> Work task: Restate word for word the lines in the listing below, starting at the line containing "Where should I click to: Click the Rewritten" and ending at the line containing "Task: Select the", both included; leave out the rest.
--------------------------------------------------
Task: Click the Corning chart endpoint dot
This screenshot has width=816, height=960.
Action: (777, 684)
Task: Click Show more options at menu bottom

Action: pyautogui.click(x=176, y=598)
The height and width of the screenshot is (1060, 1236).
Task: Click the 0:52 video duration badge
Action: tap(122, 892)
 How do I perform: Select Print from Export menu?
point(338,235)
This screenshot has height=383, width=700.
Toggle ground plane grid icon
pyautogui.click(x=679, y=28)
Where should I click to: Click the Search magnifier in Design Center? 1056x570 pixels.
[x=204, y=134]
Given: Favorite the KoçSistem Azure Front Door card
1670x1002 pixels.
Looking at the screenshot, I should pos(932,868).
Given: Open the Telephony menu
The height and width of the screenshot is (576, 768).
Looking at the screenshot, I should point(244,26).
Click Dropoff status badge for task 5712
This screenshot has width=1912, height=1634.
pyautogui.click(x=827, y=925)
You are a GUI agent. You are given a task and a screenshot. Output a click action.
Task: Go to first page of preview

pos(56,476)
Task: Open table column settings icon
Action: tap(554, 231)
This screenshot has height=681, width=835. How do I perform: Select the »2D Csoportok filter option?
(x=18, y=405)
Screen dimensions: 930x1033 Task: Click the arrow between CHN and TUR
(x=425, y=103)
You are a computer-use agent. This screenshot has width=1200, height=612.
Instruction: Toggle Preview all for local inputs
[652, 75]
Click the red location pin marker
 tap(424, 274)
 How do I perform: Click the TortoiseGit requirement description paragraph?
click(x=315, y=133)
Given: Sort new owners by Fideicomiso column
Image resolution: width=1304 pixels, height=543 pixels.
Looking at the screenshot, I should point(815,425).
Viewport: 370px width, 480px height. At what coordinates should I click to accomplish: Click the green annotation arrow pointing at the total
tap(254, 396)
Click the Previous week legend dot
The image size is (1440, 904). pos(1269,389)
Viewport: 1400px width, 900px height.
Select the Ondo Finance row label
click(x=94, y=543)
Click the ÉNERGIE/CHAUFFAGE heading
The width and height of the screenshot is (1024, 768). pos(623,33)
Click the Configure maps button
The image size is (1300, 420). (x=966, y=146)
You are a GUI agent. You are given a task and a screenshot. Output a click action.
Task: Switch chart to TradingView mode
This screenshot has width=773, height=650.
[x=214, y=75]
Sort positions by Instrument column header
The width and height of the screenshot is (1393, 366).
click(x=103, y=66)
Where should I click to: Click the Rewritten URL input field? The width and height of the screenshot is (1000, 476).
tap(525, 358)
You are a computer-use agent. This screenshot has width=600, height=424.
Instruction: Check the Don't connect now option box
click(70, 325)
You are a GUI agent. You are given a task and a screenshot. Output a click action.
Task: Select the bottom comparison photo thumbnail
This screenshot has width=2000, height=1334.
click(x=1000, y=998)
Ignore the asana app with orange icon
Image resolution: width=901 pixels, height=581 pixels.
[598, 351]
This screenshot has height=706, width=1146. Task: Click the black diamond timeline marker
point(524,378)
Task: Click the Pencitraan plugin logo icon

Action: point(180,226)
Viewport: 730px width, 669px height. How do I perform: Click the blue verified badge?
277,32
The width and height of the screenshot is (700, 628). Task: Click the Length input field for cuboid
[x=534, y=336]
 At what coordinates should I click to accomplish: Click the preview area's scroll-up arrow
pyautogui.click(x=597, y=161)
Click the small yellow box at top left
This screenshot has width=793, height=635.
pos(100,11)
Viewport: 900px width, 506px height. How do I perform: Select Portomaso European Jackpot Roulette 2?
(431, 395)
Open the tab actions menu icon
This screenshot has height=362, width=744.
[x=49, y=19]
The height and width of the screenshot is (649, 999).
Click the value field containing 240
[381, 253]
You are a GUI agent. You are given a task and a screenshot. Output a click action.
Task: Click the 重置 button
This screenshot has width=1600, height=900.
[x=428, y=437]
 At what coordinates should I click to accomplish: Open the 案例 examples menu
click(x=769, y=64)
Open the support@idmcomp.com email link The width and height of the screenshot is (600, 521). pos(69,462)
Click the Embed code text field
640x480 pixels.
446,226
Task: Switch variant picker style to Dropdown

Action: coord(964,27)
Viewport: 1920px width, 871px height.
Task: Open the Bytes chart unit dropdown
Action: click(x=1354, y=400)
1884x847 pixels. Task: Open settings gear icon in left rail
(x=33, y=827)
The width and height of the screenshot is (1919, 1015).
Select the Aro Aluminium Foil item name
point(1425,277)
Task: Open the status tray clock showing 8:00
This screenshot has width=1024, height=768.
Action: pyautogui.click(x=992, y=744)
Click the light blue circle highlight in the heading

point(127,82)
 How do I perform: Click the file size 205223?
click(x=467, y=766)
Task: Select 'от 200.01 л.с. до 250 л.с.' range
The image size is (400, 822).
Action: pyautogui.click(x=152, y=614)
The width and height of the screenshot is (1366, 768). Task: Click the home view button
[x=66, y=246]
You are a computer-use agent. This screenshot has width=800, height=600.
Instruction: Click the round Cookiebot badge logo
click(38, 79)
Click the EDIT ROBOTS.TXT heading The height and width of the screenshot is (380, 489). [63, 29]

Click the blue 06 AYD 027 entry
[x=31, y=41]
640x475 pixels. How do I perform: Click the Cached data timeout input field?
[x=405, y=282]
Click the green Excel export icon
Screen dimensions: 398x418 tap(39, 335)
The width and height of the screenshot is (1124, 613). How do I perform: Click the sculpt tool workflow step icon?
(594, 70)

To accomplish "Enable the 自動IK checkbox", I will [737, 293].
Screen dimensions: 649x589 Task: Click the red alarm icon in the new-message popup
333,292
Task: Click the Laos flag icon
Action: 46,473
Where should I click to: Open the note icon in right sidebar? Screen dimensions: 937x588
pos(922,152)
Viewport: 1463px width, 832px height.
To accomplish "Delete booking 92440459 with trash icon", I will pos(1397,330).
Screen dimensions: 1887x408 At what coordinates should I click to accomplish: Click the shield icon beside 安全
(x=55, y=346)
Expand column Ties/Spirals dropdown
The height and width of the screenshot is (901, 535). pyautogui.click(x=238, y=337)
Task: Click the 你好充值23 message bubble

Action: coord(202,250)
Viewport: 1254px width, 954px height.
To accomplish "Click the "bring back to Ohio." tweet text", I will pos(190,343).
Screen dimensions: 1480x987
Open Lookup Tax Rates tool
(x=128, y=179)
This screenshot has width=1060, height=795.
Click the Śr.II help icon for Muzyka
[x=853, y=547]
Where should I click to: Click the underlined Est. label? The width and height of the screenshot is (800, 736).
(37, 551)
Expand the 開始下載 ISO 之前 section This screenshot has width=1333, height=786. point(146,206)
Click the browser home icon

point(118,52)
--------------------------------------------------
> Solution to the exercise:
Where should I click to: Click the Rewritten URL input field? The width and height of the screenshot is (1000, 476).
tap(525, 358)
You are a computer-use agent. This screenshot has width=600, height=424.
Instruction: Check the Don't connect now option box
click(70, 325)
You are a GUI agent. You are given a task and a screenshot. Output a click action.
Task: Select the bottom comparison photo thumbnail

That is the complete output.